News Corp CEO Robert Thomson says Google deal will breathe new life into news media
Referring to Australia’s Media Bargaining Code which became law last month, Mr Thomson said the deals were not just about News Corp, but “provided some bargaining leverage for smaller publishers”.
“You don’t change the landscape with one deal for one company,” he said.
News Corp, which publishes The Australian and The Daily Telegraph in Australia and has The temperature from London, The New York Post and The Wall Street Journal, signed a global agreement with Google in February.
“A very thoughtful agreement”
The three-year deal will mean News Corp journalism will join Google News Showcase, which launched in Australia in early February.
News Corp will develop a subscription platform, share ad revenue through Google’s ad technology services, expand audio journalism, and expand video journalism through YouTube.
Seven West Media, Nine (the publisher of this banner) and Guardian Australia have also signed agreements with Google, with Seven also signing an agreement with Facebook. News Corp, Nine and Guardian Australia are still negotiating with the social media platform.
Mr Thomson would not divulge commercial details, but described the deal as “a very textured, very thoughtful deal”.
He said Google sets its content priorities and News Corp “learns a lot from Google.”
“We will work to develop new content with them, from text to video, what type of video works for them, the importance of audio for YouTube,” he said.
“We’re also working on things like subscription mechanics, there’s a revenue-sharing agreement on ad mechanics.”
By working closely with Google teams… we have a much better idea of what this content landscape will look like.
— Robert Thomson, CEO of News Corp
Mr. Thomson said the deals with Google would give News Corp a better understanding of what “contemporary content” looked like and how it could make the most of that opportunity.
He said that while News Corp understood how people accessed content through digital and mobile means, the key to understanding how that would change was to ask what it would look like in the future.
“Working closely with Google teams … we have a much better idea of what this content landscape will look like,” Thomson said.
“It helps to have the partnership and frankly, it certainly helps to have the money.”

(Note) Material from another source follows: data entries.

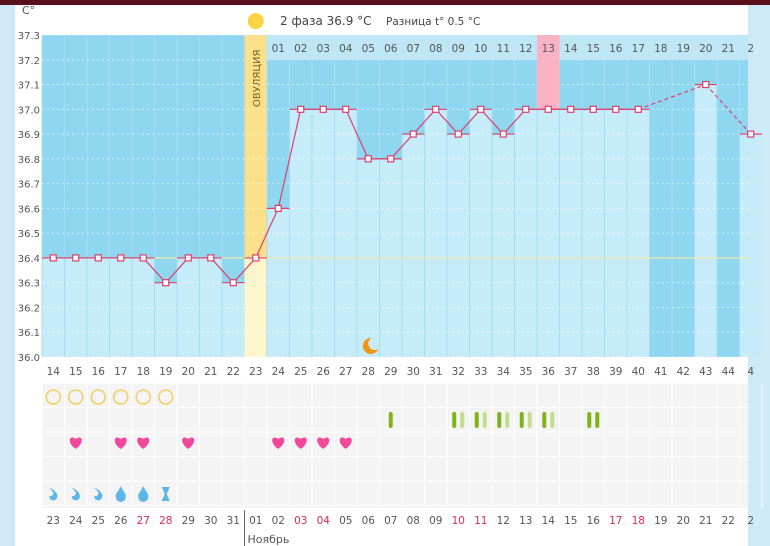 This screenshot has height=546, width=770. I want to click on cycle-day-label: 44, so click(729, 372).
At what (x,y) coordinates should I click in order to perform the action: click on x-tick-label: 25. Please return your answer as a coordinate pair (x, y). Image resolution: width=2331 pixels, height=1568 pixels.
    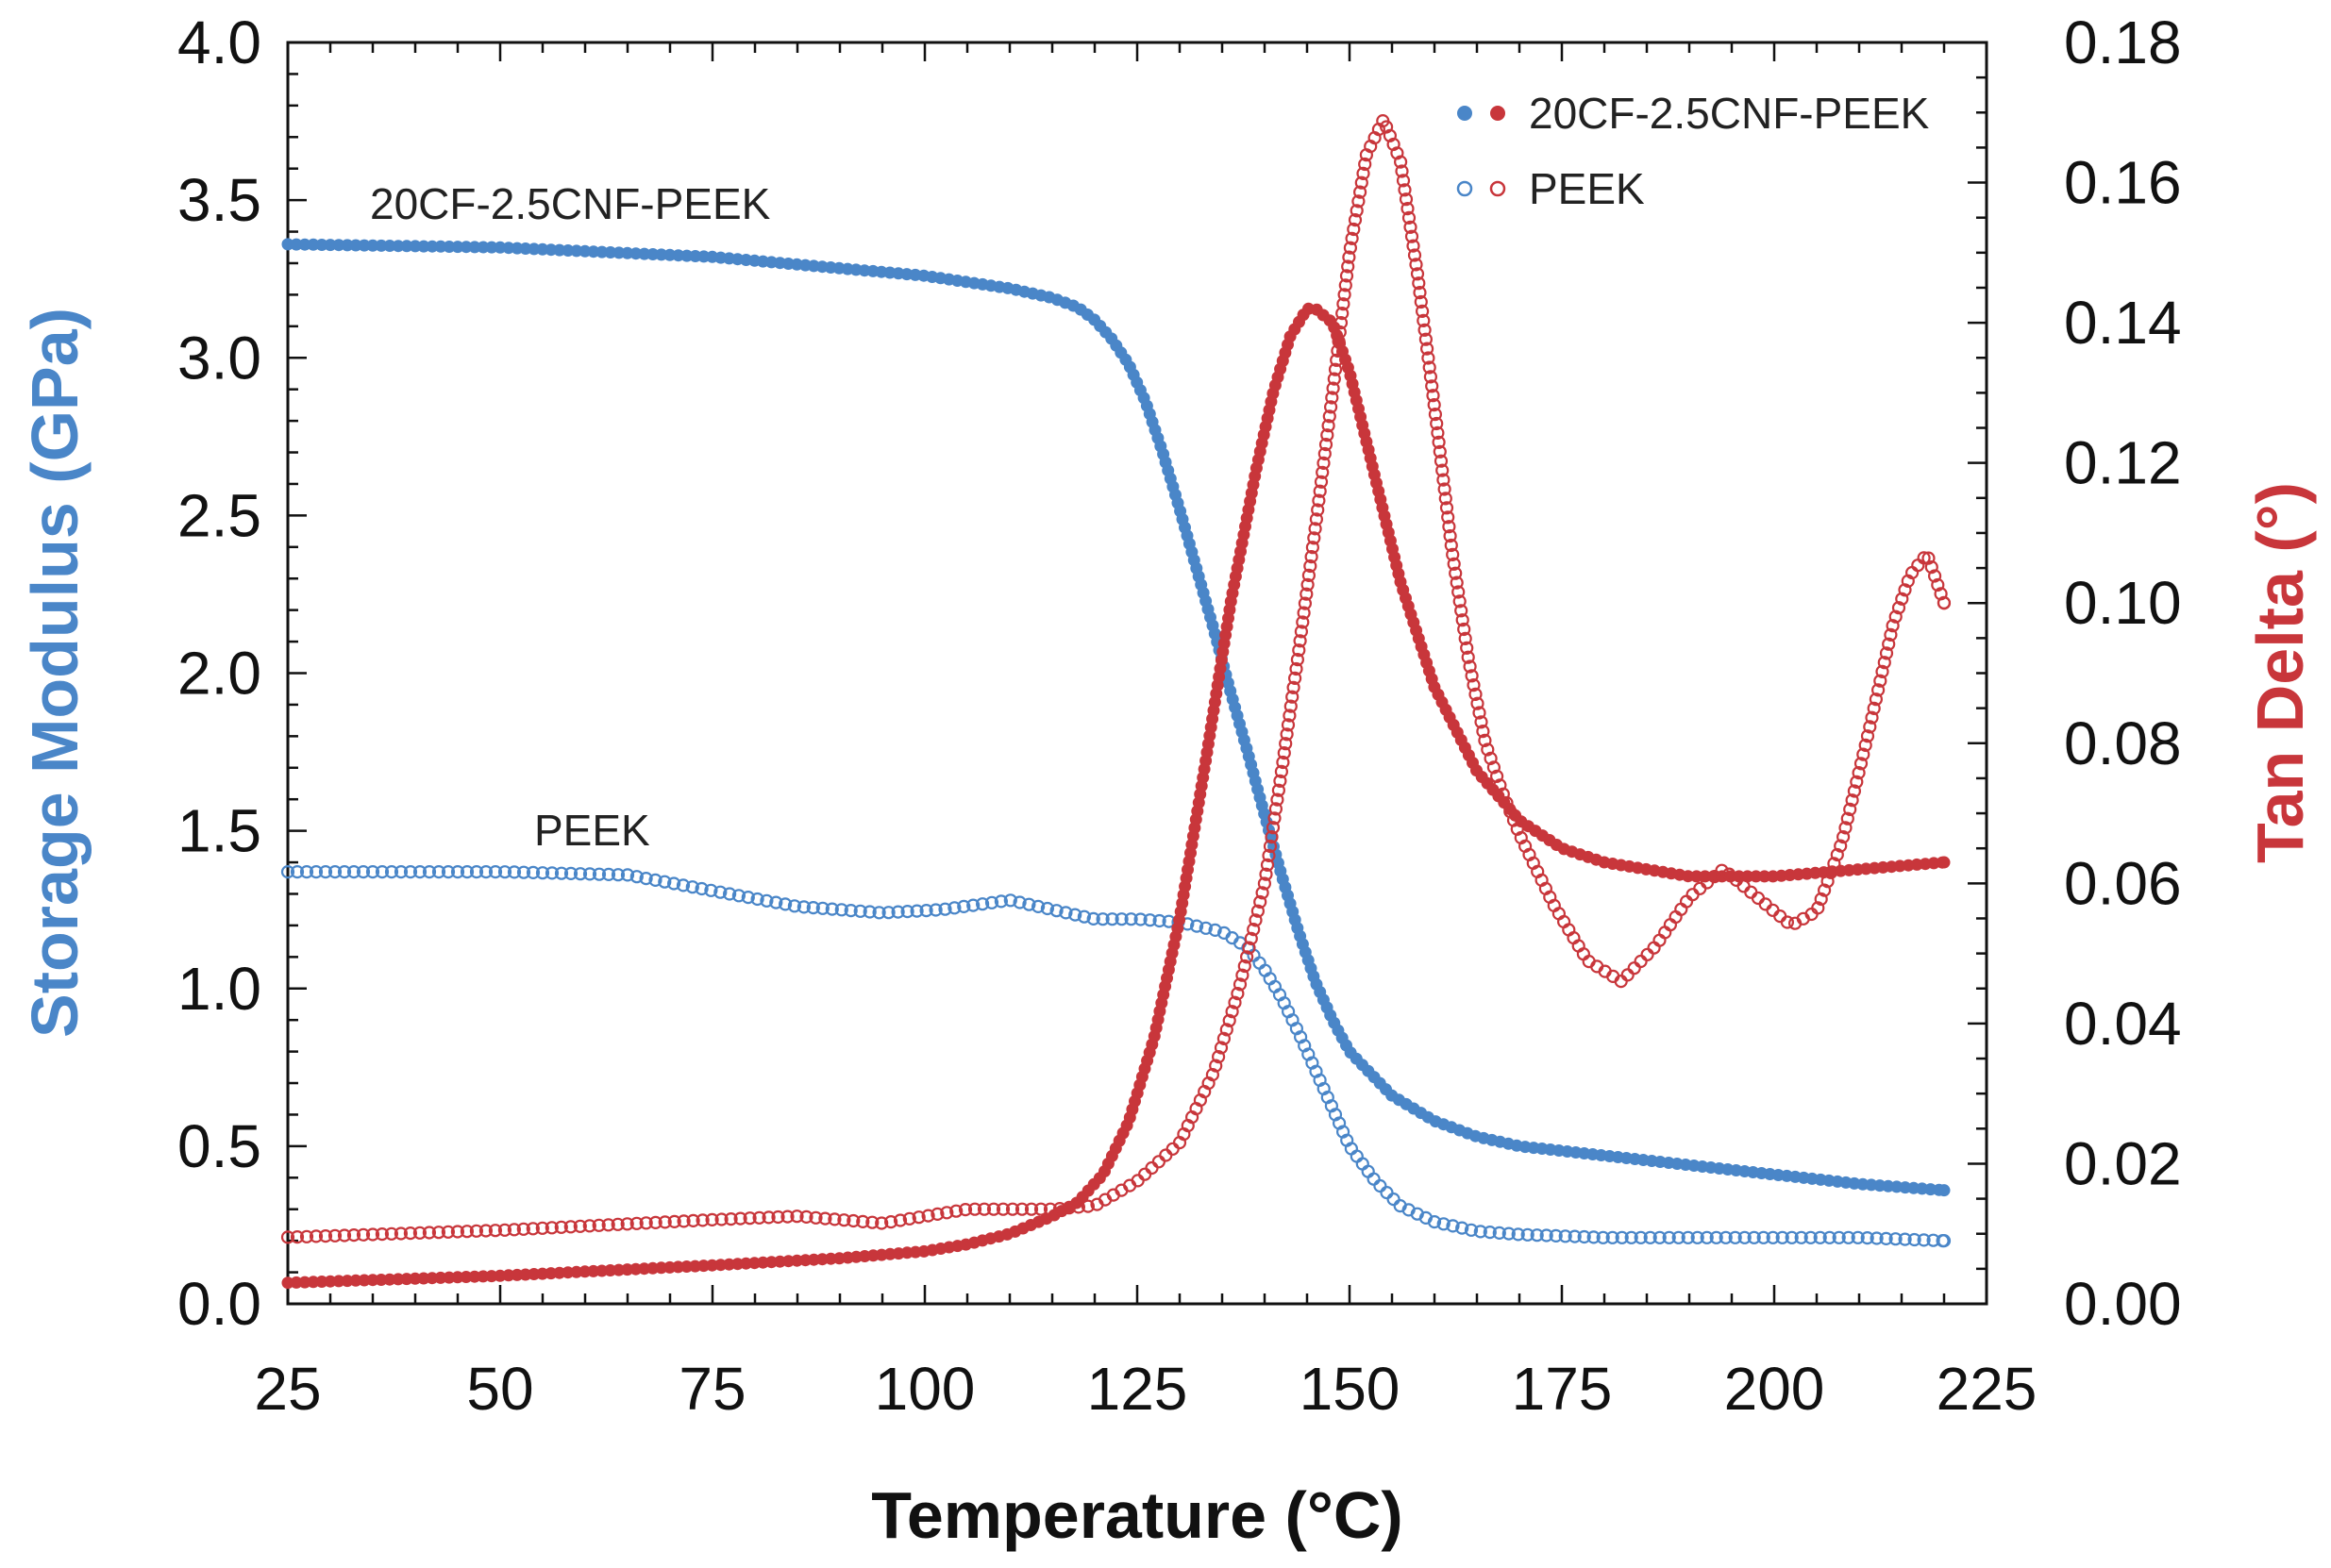
    Looking at the image, I should click on (288, 1389).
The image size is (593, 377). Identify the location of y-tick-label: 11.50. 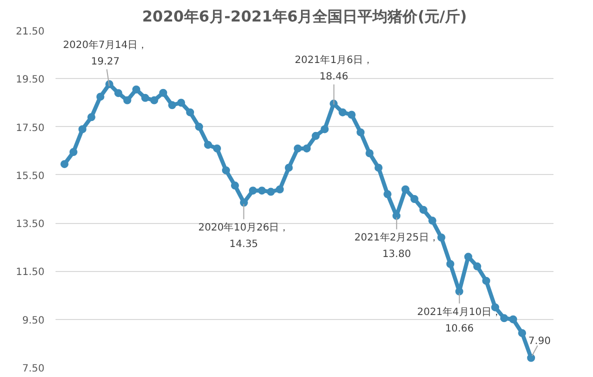
(30, 272).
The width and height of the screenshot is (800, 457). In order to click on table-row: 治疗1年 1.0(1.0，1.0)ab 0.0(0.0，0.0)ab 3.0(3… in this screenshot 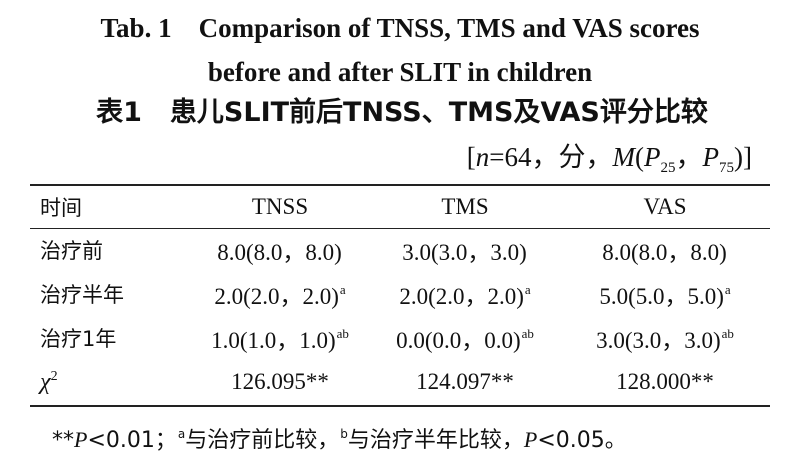, I will do `click(400, 338)`.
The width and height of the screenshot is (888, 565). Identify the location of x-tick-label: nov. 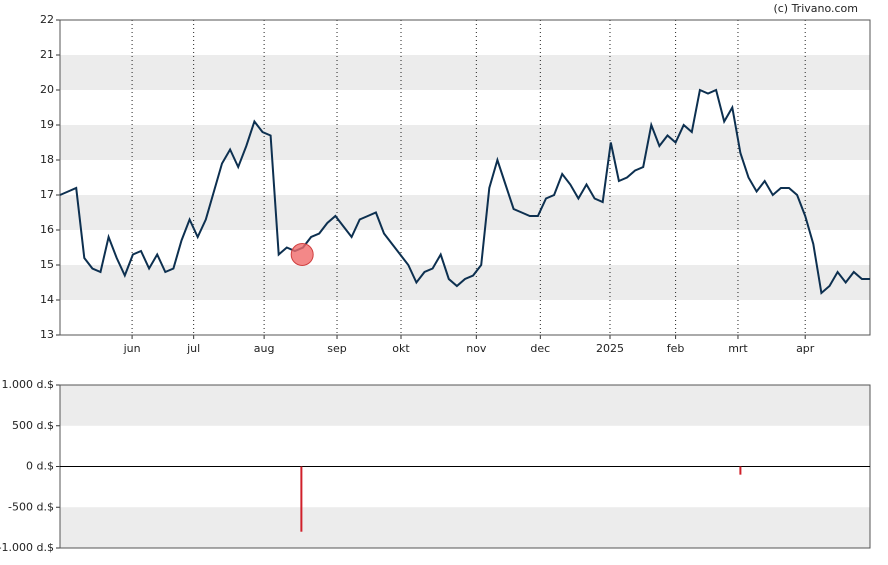
(476, 348).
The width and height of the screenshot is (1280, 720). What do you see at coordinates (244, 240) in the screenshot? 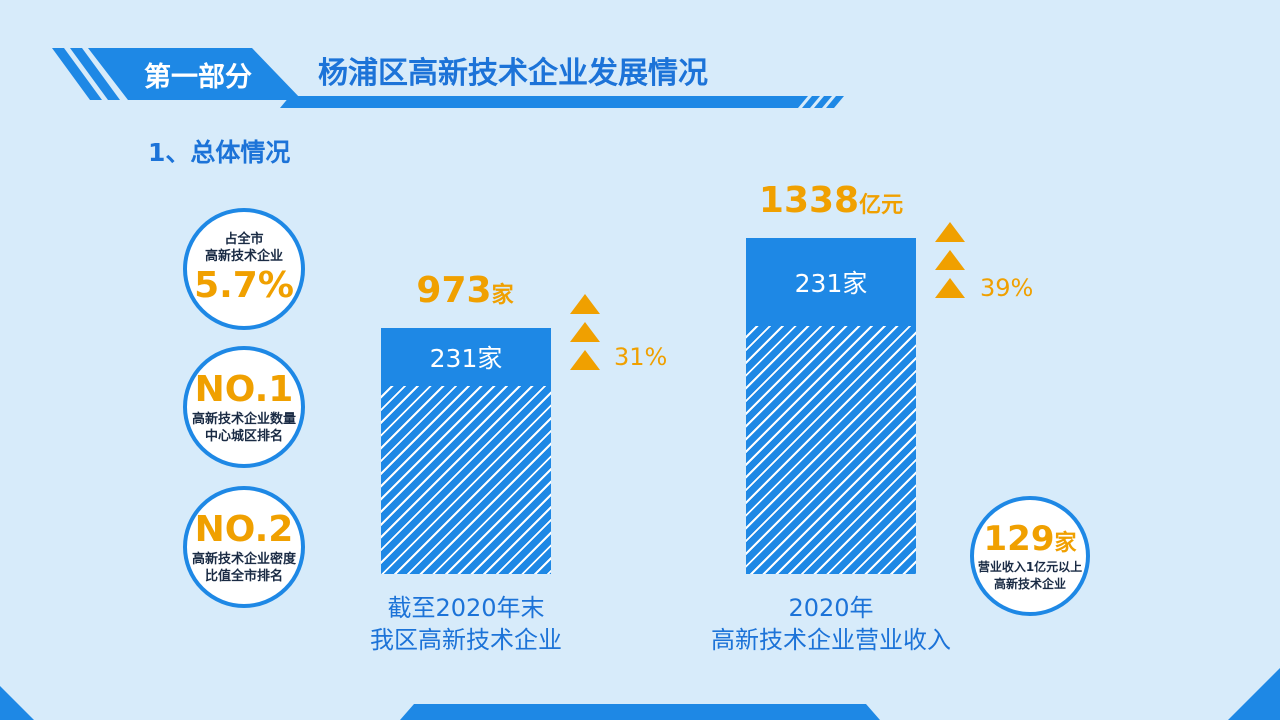
I see `stat-share-top: 占全市` at bounding box center [244, 240].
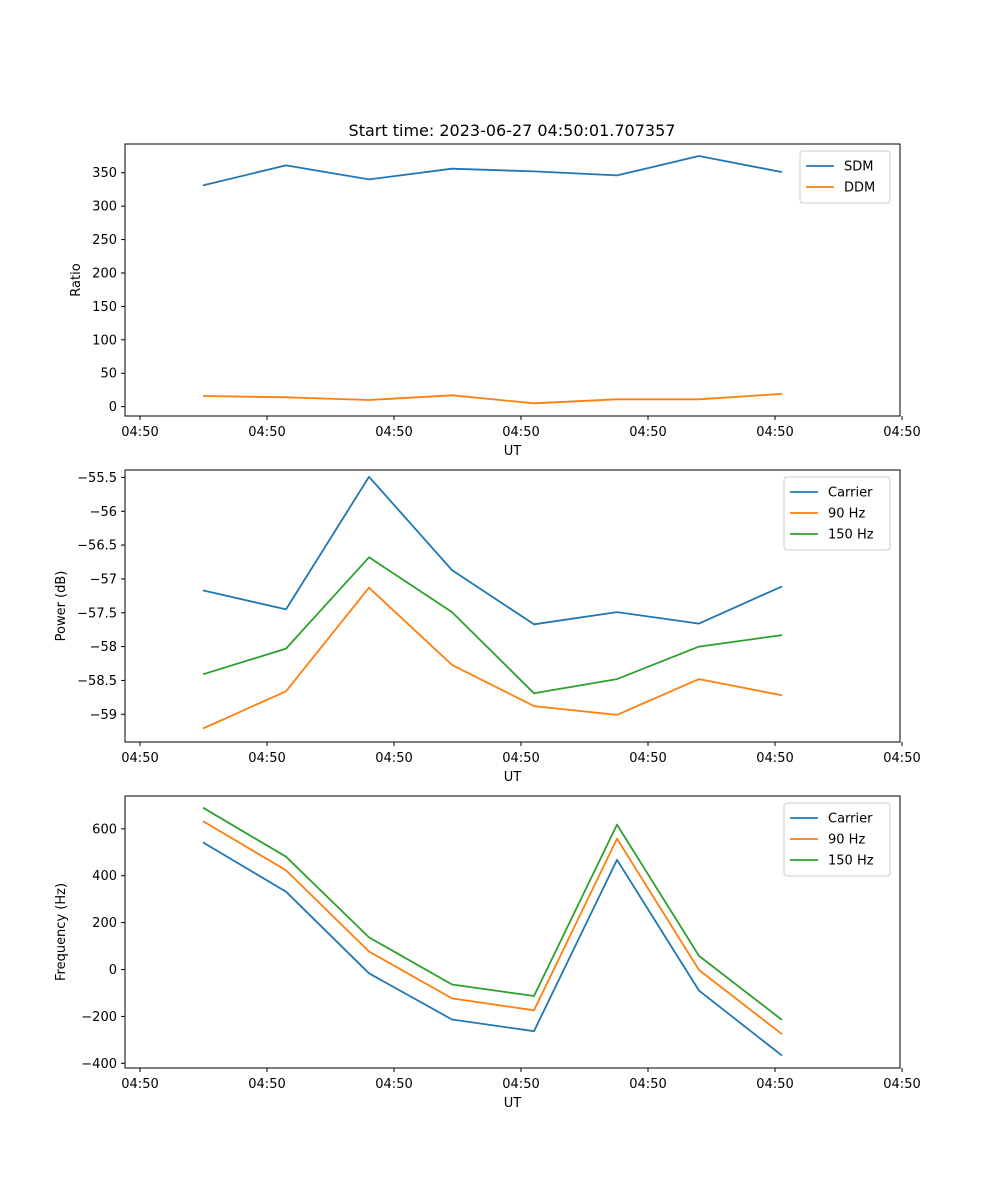 The height and width of the screenshot is (1200, 1000). Describe the element at coordinates (62, 606) in the screenshot. I see `y-axis-label: Power (dB)` at that location.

Mr Thomson also spoke to News Corp’s pay-TV operator Foxtel, saying it was a “pivotal time” for the broadcast offering as the company sought to bolster its Binge and streaming platforms. Kayo.
In News Corp’s second-quarter fiscal results presentation, the subscription video services business that hosts Foxtel increased revenue just 2% to $511 million.
As of December 31, Foxtel’s total number of paying subscribers was 3.31 million, of which 2 million were for the traditional broadcast offering and the rest on streaming platforms. Of these, 624,000 paid for the Kayo sports offer, 431,000 paid for the Binge entertainment platform and 258,000 paid for Foxtel Now.
We are now entering a crucial moment for Foxtel, having set up this streaming service.
— Robert Thompson
“At Foxtel, the number of streaming services grew 92% in the second quarter compared to the prior year, which represents a fundamental change in the character of the business,” Mr. Thompson said during the the conference.
He said the important part of streaming was “having the product to stream” and cited News Corp’s efforts to renegotiate its sports rights amid the COVID-19 pandemic, with long-term deals in place. “at reset rates” for the AFL. and rugby league.
Mr. Thomson also thanked Foxtel’s leadership team, namely CEO Patrick Delaney and Chairman Siobhan McKenna, for their focus on understanding subscriber churn and the products’ vulnerability to it.
He also acknowledged concerns about products such as Binge and Kayo cannibalizing Foxtel’s traditional broadcast audience.
Mr Thomson said the team had done “expert work” to ensure the total number of streaming subscribers had “little impact on this primary streaming audience”, noting that it was Foxtel’s challenge to ensure that Foxtel customers understood that they were paying for a premium product.
“We are now entering a crucial moment for Foxtel, having established this streaming service,” he said.
Mr Thomson said the opportunity for Kayo Sports, which has a new competitor in Nine’s Stan Sports, was holding back Telstra’s Live Pass customers.
Last month, Telstra, which has a 35% stake in Foxtel, announced a new business partnership that would see Kayo Sports replace the telecom company’s AFL and NRL Live apps.
“Live Pass has approximately 3.2 million users. Our best estimate is just 10% of those who currently have Kayo, the potential opportunity for us over the next 10 months to grow the Kayo user base quite significantly,” said Thomson.